Generally speaking, I think we should push back on harmful legislation with a unified voice. We can't just stop picking up trash because our revenue options have been curtailed. We have to keep providing the services our citizens require and will have to first analyze how we can contain costs without hurting quality of life. If the state's actions threaten our status as one of the best places in America to live, work and find a job, increased revenue options will have be on the table to preserve everything we have built over the years.
14) The city has about 230 employees who earn less than what is generally considered to be a living wage, about $31,000 a year. In your view, is this problematic or something the city should concern itself with?
As an employer, I think we should always be paying a living wage to our employees and the city must examine whether its pay schedule is appropriate.
15) When is the bike share program going to happen?
I can't say for sure when a bike share program will come to Raleigh, but I can say that I voted for it and have continued to work on ways to bring it to fruition.
16) What do you believe the role of Citizens Advisory Councils should be? If you are running for a district seat, how closely would you work or have you worked with local CACs?
CACs need to be strengthened and we should consider how to improve them so that they can provide even better independent, actionable feedback to the city council and act as even better mechanisms for the distribution of city information to citizens. I believe that CACs function best when they work as intended – a body of citizens that are free from council influence unless they request input.
To that end, I have told CAC leaders that their input and feedback is always welcome and that I am happy to come to their CAC meetings whenever they feel my presence would be helpful.

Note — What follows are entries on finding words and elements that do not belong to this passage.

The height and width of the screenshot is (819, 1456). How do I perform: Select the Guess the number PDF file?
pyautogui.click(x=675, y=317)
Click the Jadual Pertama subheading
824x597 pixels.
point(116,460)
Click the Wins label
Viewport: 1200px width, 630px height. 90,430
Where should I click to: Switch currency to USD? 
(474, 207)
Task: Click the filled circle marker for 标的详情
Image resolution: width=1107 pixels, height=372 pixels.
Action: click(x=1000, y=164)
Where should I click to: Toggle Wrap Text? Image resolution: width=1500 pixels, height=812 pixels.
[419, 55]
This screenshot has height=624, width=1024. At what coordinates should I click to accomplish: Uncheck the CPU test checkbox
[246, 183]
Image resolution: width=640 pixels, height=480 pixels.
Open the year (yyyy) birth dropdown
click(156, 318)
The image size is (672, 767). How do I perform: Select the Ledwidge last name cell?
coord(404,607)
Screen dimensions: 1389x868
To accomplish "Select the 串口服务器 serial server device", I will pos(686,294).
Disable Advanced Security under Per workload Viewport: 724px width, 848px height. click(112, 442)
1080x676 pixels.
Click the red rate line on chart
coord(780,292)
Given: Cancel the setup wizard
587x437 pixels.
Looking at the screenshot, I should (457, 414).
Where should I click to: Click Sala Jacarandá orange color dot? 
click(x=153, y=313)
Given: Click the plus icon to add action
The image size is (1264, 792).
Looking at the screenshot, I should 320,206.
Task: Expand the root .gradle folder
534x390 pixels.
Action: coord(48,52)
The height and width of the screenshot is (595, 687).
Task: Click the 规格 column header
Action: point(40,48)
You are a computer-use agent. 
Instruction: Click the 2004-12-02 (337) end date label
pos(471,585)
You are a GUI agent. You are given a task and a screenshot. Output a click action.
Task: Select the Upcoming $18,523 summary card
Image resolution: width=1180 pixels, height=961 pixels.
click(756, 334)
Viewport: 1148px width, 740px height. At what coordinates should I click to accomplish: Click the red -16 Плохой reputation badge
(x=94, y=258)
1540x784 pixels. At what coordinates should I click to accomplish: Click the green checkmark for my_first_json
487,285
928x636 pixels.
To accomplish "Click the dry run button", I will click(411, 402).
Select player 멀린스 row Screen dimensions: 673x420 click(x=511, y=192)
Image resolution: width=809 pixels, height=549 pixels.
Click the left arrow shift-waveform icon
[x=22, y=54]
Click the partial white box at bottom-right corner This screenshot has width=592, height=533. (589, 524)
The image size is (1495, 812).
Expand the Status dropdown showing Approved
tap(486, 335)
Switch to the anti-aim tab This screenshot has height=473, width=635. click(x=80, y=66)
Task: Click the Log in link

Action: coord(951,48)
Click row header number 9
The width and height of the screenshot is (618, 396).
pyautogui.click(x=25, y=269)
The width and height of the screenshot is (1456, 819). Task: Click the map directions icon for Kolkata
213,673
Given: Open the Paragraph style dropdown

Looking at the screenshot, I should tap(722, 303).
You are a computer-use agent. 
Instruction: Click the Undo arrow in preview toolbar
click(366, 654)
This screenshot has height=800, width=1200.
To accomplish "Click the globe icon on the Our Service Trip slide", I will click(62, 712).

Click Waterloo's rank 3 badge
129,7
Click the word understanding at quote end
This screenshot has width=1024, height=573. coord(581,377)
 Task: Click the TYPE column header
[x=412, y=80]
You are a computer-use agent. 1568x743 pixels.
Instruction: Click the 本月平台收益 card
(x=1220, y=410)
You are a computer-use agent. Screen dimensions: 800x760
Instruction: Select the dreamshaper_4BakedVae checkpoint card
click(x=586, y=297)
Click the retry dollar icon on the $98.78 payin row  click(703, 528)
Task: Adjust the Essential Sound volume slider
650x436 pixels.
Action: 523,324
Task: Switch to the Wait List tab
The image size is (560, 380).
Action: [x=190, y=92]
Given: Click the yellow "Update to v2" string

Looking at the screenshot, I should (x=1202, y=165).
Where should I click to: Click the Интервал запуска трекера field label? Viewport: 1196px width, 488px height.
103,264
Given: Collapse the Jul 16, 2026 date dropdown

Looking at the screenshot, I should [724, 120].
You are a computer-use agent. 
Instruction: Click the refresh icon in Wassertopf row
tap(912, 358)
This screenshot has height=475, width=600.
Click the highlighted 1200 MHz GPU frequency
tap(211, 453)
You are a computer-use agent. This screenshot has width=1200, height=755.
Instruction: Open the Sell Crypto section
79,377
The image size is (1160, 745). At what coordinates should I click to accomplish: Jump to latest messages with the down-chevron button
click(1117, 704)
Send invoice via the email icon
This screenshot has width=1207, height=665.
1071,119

I use a variety of methods to gather feedback from constituents - town hall meetings, online surveys, social media interaction, public hearings, one-on-one meetings and phone calls – and the CACs will continue to be a part of that mix.
17) If there are other issues you want to discuss, please do so here.
Raleigh has thrived by encouraging collaboration between academia, nonprofits, the faith community and businesses. We should continue to pursue opportunities for the best and brightest from every corner of the city to work together to find innovative solutions to our challenges. As a city councilor, I have and will continue to facilitate that kind of collaboration by listening to citizens' concerns, brokering public-private partnerships and pursing innovative technologies that break down the barriers between Raleigh citizens and our government.